By Bruce Iglauer & Patrick A. Roberts. The University Of Chicago Press. 337 pages.

Reviewed by Greg Johnson

Doug MacLeod

Doug MacLeodThe first volume of the Who Is Blues series presented by blues writer and biographer Vincent Abbate takes on the life of story-telling troubadour Doug MacLeod. Written in a compact fashion and easily read within a sitting or two, there is still a lot of information conveyed about the multiple Blues Music Award winning performer and the hardships and joys that he has experienced throughout his life.

MacLeod’s  life is relayed from his earliest beginnings to his latest release “Break The Chain” and its accolades for taking on such issues as his abuse as a child that led to his own anger and decision to cease that history before being brought about onto his own son. His story travels from St. Louis to the naval base in Norfolk, Virginia, from the coffee houses, playing in a band in Los Angeles, and finally to his choice of becoming, for the most part, a solo musician.

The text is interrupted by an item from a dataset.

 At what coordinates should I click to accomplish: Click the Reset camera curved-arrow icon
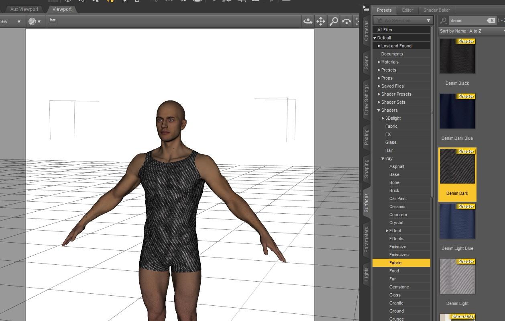click(x=346, y=21)
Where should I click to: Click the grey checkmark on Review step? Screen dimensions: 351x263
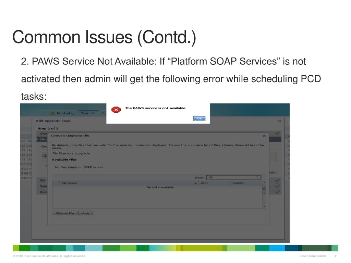[278, 192]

Throughout his story you are introduced to the musicians who made a difference to him — the backwoods Virginia bluesman Ernest Banks who taught him to be himself and showed him the tricks of the trade in exchange for a six-pack during his visits and George “Harmonica” Smith who became a bandmate and a mentor. Plus many other notable artists he encountered and was accepted by as a white guitarist playing within a black community of musicians; including the likes of Pee Wee Crayton, Robert Lockwood Jr, and Lloyd Glenn.

For those who may have enjoyed MacLeod’s monthly column in Blues Revue magazine telling stories of his past, there are a few such here, too. Short tales about Chuck Berry, BB King, and Albert King are among those, guaranteed to bring a smile to your face.

This compact biography of Doug MacLeod may leave a lot out of his life’s story, but for the compact size it really does give a nice impression of one of today’s very best blues artists.

By Vincent Abbate. Whoisblues.com. 143 pages.